───── PASSAGE ─────

Earlier this month, news of a groundbreaking study spread like wildfire. The findings are expected to dramatically and quickly change the medical treatment of early-stage breast cancer, sparing tens of thousands of women each year from chemotherapy.


The international study found that many women with early-stage breast cancer who would receive chemotherapy under current standards don’t actually need it.


“This is very powerful. It really changes the standard of care,” Dr. Ingrid A. Mayer, an author of the study from Vanderbilt University Medical Center, told The New York Times.


Gene tests on tumor samples were able to identify women who could forgo chemotherapy in favor of a drug that blocks estrogen or stops the body from making it. The hormone-blocking drug tamoxifen and related medicines, called endocrine therapy, are increasingly factoring into breast cancer treatment because they lower the risks of recurrence, new breast tumors, and death from the disease.


The findings apply to about 60,000 women a year in the United States, according to The Times.


“The results indicate that now we can spare chemotherapy in about 70 percent of patients who would be potential candidates for it based on clinical features,” Dr. Joseph A. Sparano, the leader of the study, told The Times.


Dr. Sparano and Dr. Mayer did caution, however, that some women 50 and younger could benefit from chemotherapy even if the gene-test results suggested otherwise, though it’s not clear why.

─────

EXERCISES TO COMPLETE:
**1.** Can you print the stretch of the breast cancer study passage from "The findings apply" through "not clear why.", word for word?
**2.** Answer these from the breast cancer study passage:
(a) About how many women a year in the United States do the findings apply to?
(b) Which medical center is Dr. Ingrid A. Mayer from?
(c) According to Dr. Joseph A. Sparano, in about what percent of potential candidates can chemotherapy now be spared?

───── PROVIDED DATA ─────

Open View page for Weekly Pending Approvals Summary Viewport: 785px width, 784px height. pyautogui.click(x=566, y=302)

─────
───── PROVIDED DATA ─────

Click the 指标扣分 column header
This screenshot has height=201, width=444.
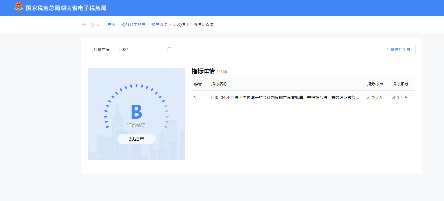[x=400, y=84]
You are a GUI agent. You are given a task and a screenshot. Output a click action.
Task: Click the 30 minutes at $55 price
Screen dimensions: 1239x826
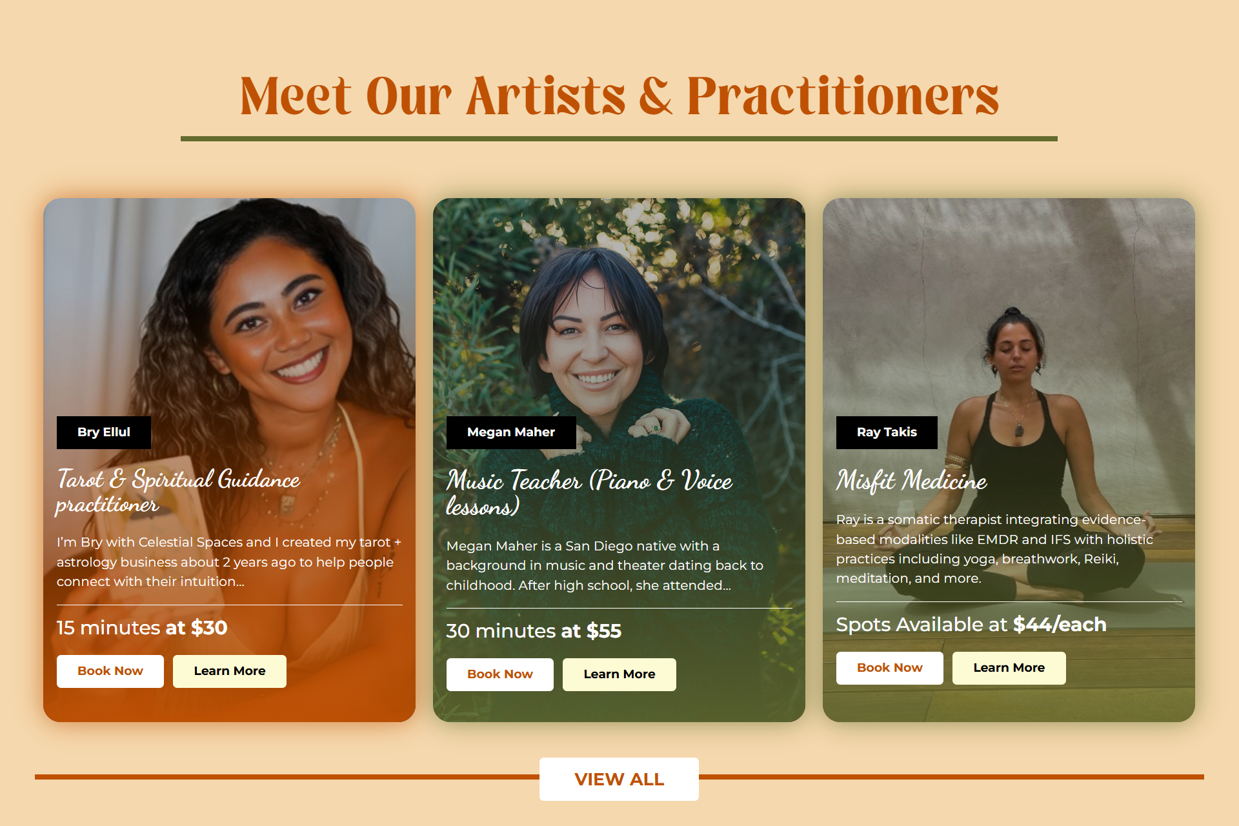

─────
───── PROVIDED DATA ─────

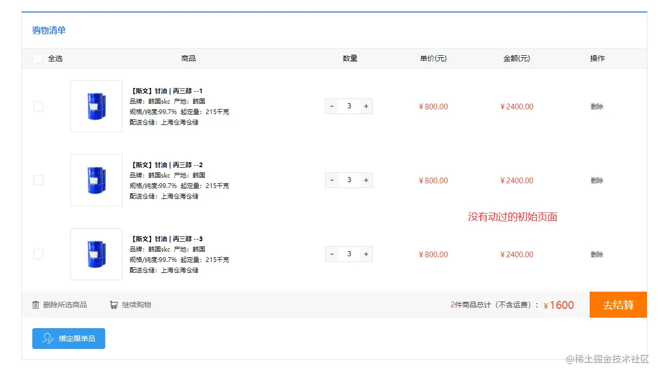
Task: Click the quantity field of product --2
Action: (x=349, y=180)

─────

REPLIES:
**1.**
The findings apply to about 60,000 women a year in the United States, according to The Times.


“The results indicate that now we can spare chemotherapy in about 70 percent of patients who would be potential candidates for it based on clinical features,” Dr. Joseph A. Sparano, the leader of the study, told The Times.


Dr. Sparano and Dr. Mayer did caution, however, that some women 50 and younger could benefit from chemotherapy even if the gene-test results suggested otherwise, though it’s not clear why.

**2.**
(a) About 60,000
(b) Vanderbilt University Medical Center
(c) About 70 percent